◆ Consegna 1
Nell'elenco, riporta le righe a partire da quella che contiene "Task: Click the nested" fino a quella che contiene "Action: coord(224,81)", sostituendo "indent arrow" con "indent marker" e lasciando invariato tutto il resto.
◆ Consegna 2
Prosegui l'estratto sui cinque aggregati dal punto in cui si interrompe.

◆ Estratto della pagina
□ □ □ □ □ □ □
Inoltre, quando parliamo di modi di essere consapevoli di qualcosa, ci sono i tipi di coscienza primaria, come ho detto, ma anche fattori mentali o tipi sussidiari di consapevolezza. “Sussidiario” è in realtà un modo abbastanza letterale di tradurre il termine in sanscrito e tibetano; significa che è derivato da una coscienza primaria. È qualcosa che accompagna e aiuta una coscienza primaria in termini di, ad esempio, attenzione, interesse, concentrazione. In qualche modo si occupa di quelle informazioni e di tutto il contenuto emotivo che è coinvolto nel modo in cui siamo consapevoli di quell’oggetto, sia positivo che negativo: amiamo o odiamo quell’oggetto, ci piace, non ci piace.

Tra questi fattori mentali, due aggregati sono composti da un solo fattore mentale ciascuno, provano un livello di felicità e distinguono. Siamo in grado di distinguere, come ho spiegato prima, un oggetto da un altro nel nostro campo sensoriale; altrimenti, non potremmo gestire questa informazione. Poi proviamo un certo livello di felicità o infelicità in relazione a quell’oggetto. Oppure potremmo sentirci felici o infelici non specificamente per ciò che stiamo vedendo di fronte a noi; ci sentiamo semplicemente infelici in generale.

Abbiamo trattato quattro aggregati: forme di fenomeni fisici, coscienza primaria, distinzione e sensazione di un livello di felicità o infelicità. Il quinto è quello che chiamo “altre variabili influenzanti”, tutte le altre variabili (cose che cambiano) che influenzeranno la nostra esperienza, “samskara” in sanscrito. Questo aggregato è composto da tutti gli altri fattori mentali oltre al distinguere e al provare un livello di felicità, più alle cose che cambiano (che non sono statiche) che non sono né modi di essere consapevoli di qualcosa né forme di fenomeni fisici, ad esempio, tendenze e abitudini. In questa categoria è incluso anche il “me” convenzionale, un argomento difficile.

In ogni momento della nostra esperienza, avremo uno o più elementi da ciascuno di questi cinque aggregati, o sacchetti, se vogliamo parlarne in modo molto approssimativo. Cambiano in ogni momento e a velocità diverse, e ci sono dei problemi in ognuno di loro. Ciò che ci appare in ognuno di loro, per esempio, può essere corretto o scorretto, ma c’è anche un’apparenza di come esiste. Potrebbe apparire come se fosse incapsulato nella plastica e isolato da tutto il resto, e questo è scorretto.
□ □ □ □ □ □ □
◆ Insieme di dati
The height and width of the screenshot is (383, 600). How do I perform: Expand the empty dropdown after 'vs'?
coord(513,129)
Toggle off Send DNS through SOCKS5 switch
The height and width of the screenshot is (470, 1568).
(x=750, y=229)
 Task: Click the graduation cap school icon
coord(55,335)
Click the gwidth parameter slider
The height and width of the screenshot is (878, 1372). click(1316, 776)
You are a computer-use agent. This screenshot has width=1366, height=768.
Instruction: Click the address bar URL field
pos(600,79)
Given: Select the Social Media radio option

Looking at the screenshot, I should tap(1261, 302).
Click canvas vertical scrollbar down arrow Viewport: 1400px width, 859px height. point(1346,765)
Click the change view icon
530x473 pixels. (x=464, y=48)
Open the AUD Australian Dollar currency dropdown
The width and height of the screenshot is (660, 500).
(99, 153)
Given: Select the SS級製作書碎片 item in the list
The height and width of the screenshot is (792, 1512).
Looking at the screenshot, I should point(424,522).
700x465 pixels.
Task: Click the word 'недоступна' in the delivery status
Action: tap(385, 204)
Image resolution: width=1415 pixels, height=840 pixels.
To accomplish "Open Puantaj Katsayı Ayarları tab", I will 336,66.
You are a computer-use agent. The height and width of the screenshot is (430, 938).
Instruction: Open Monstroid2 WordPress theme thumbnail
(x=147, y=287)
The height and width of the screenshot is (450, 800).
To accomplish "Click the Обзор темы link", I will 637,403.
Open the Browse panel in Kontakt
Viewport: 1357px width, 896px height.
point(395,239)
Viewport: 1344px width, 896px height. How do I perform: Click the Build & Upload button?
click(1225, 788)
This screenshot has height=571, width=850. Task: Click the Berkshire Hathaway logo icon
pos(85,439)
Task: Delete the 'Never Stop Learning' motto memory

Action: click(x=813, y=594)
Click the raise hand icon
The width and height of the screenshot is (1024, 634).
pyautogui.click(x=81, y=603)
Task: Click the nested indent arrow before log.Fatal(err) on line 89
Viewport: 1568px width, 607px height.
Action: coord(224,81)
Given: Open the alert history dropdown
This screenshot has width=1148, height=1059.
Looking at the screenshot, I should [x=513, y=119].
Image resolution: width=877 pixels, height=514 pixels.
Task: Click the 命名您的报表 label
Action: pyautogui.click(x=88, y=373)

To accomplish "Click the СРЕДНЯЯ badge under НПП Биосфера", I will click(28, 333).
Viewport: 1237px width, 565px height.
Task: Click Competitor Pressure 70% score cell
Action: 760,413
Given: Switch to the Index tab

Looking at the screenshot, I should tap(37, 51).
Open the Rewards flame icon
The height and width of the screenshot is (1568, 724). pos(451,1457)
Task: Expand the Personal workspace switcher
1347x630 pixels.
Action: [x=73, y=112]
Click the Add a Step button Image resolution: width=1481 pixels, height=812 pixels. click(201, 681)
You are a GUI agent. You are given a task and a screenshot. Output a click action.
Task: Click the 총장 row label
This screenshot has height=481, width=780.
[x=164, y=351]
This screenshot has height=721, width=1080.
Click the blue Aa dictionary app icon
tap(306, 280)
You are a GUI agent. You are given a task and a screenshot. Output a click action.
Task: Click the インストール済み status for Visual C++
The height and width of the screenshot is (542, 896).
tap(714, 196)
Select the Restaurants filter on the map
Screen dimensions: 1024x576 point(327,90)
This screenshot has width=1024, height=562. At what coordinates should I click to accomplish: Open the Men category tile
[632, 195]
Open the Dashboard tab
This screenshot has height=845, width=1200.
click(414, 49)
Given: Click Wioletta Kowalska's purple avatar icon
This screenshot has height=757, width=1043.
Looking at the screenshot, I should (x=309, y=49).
□ □ □ □ □ □ □
◆ Risposta scritta 1
Task: Click the nested indent marker before log.Fatal(err) on line 89
Viewport: 1568px width, 607px height.
Action: coord(224,81)

◆ Risposta scritta 2
La coscienza primaria non è tanto un problema in questo, ma le nostre sensazioni ordinarie sono di una sofferenza e infelicità grossolane (di certo non lo vogliamo) o di una felicità ordinaria, che non è neanche ottimale perché non dura. Siamo insicuri perché non sappiamo cosa succederà dopo. Non è mai soddisfacente perché non ne abbiamo mai abbastanza e, più ne abbiamo, si trasforma in sofferenza. Come la felicità di mangiare un gelato: più gelato mangiamo più quella felicità si trasformerà in dolori.

Inoltre, distinguiamo le cose in modo errato; pensiamo che se facciamo “questo” saremo felici, ma in realtà non è così. Distinguiamo la realtà in modo errato e proiettiamo ogni sorta di speranza e aspettativa sugli altri, e distinguiamo che questo è ciò che accadrà realmente, che quella persona è così o così, ed è del tutto errato. Quindi, con queste altre variabili influenzanti, abbiamo ogni sorta di problemi: le nostre emozioni disturbanti di aggressività, ostilità, attaccamento, gelosia, pigrizia. Vogliamo sbarazzarci di tutti questi aspetti insoddisfacenti.

Questo è tutto ciò che accade dal punto di vista di ciò che sperimentiamo. C’è questo conglomerato in continua evoluzione di fattori aggregati e, come si dice qui nel sutra, questo è privo di una natura auto stabilita. Prima di tutto, l’intera esperienza è priva di una natura auto stabilita così come ogni piccolo pezzo di essa è privo di natura auto stabilita, e “io” in tutto questo sono privo di una natura auto stabilita. Come funziona, cosa significa veramente?

L’etichettatura mentale 

Questo ci riporta al tema dell’etichettatura mentale. Ad esempio, potremmo dire “Sono di cattivo umore. Mi sento giù, depresso, ecc.”. Cos’è? Dobbiamo analizzare, perché ovviamente non è una bella esperienza. Stiamo etichettando questi cinque aggregati, ciò che stiamo vivendo ora, e non è solo questo momento ma un periodo di tempo, come cattivo umore. Ora abbiamo un’etichetta “cattivo umore”. La base per etichettarlo sono questi fattori aggregati costituiti da tutte queste parti che cambiano ciascuna a una velocità diversa ogni momento. Abbiamo un’immagine di qualcosa di molto dinamico e in movimento, non è vero? Ora l’etichetta mentale di “cattivo umore” è come un concetto e può essere espressa con queste due parole “cattivo umore”.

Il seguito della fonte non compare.